While the contract amount is relatively small, some district officials say the crackdown on questionable contracts sends a strong message against influence peddling and wasteful spending in challenging financial times.

But other observers with a long history in LAUSD's decade-old building program said too much nit-picking could jeopardize the massive construction program by ridding it of its most capable people.

The latest contract to be canceled had been awarded to Kathi Littmann, a former executive in LAUSD's Facilities Department, which runs the building program.

The contract was awarded without a competitive bidding process. Because of inconsistencies with district policy in awarding work orders, Littmann's contract had to be reissued at least twice over the last four weeks to try to bring it in alignment with policy, according to district documents obtained by the Daily News.

The "lump sum" task order - which is a less descriptive work order reserved for smaller projects - was reissued once because Littmann was hired as a subcontractor, despite a district ban on subcontractors for that contract.

A third attempt to get the contract approved - using a different company name and making Littmann a direct contractor - was stopped last week by LAUSD Superintendent Ramon Cortines.

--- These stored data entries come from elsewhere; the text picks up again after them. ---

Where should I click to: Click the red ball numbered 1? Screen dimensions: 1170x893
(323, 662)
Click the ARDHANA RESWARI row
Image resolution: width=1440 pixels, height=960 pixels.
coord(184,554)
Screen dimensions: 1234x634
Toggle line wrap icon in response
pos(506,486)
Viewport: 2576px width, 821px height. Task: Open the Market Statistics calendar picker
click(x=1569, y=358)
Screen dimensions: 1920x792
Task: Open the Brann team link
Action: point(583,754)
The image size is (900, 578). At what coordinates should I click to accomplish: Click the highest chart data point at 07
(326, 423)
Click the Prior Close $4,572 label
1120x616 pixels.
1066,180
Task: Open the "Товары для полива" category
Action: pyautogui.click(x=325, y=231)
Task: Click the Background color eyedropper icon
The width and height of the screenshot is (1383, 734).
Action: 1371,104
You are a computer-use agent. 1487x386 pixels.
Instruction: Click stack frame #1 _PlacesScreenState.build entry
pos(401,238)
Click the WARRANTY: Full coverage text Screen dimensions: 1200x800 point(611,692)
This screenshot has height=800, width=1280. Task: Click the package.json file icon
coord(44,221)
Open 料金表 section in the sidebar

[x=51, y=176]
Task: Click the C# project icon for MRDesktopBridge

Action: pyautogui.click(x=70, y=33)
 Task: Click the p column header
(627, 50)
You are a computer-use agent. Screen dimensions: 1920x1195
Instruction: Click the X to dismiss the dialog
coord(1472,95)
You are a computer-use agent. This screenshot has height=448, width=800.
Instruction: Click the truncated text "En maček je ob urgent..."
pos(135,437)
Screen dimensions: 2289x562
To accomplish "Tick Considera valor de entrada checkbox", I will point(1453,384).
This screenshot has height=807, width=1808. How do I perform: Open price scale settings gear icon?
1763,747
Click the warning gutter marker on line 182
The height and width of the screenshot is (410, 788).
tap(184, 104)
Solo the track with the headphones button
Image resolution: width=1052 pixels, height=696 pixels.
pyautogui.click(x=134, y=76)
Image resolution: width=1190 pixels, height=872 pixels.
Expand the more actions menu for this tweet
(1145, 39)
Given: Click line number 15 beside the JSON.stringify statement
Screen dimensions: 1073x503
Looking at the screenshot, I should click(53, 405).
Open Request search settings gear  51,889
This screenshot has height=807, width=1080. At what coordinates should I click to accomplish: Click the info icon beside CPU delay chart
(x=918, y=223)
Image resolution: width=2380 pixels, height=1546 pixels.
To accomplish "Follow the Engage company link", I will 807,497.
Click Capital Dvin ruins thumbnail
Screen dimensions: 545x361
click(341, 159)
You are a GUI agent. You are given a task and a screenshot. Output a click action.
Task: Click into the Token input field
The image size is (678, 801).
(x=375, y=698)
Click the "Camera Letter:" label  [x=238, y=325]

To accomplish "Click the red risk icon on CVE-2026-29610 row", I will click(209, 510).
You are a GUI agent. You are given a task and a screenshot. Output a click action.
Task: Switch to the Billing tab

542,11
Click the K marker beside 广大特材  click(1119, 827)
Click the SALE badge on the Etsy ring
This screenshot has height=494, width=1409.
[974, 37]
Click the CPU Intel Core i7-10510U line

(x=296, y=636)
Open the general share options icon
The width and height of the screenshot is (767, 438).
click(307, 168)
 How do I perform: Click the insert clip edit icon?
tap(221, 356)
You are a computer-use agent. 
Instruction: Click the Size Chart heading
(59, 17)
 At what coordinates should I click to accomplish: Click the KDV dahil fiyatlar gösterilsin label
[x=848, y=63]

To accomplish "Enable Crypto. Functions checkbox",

"They tried to end run me ... but I'm not going to hire someone knowingly when we are laying people off," Cortines said. "I have made it very clear that when we hire consultants it will be because they have a specialty, but there was no justification here ... I know this individual and I like her, but I don't know what her specialty is here."

Contract confusion

Littmann, who worked for the district on three occasions over the last 11 years, said she submitted a proposal to the district to perform work only after being requested to do so by the district.

Littmann said she was not aware of the various attempts that were made to get her contract approved, adding she was upset to have her name linked to a mishandled contract.

"They (LAUSD facilities staff) jumped through hoops to convince me that they'd crossed their T's and dotted their I's ... otherwise I wouldn't have engaged," she said.

The sloppy handling of her contract made Littmann wonder if the district's construction program was falling into the chaotic state it was in during the late 1990s.

Also last week, Cortines canceled another contract after similar irregularities were disclosed in a report by the district's watchdog, the Office of the Inspector General.

Prompted by whistle-blowers in LAUSD's construction program, the inspector general's investigation focused on a pool of $65 million in building contracts. It found that the Facilities Department had increased its $65 million authorization by $31 million without school board approval; failed to slash total costs of new contracts by 20 percent as promised; and hired subcontractors to do work even though the use of subcontractors had been banned.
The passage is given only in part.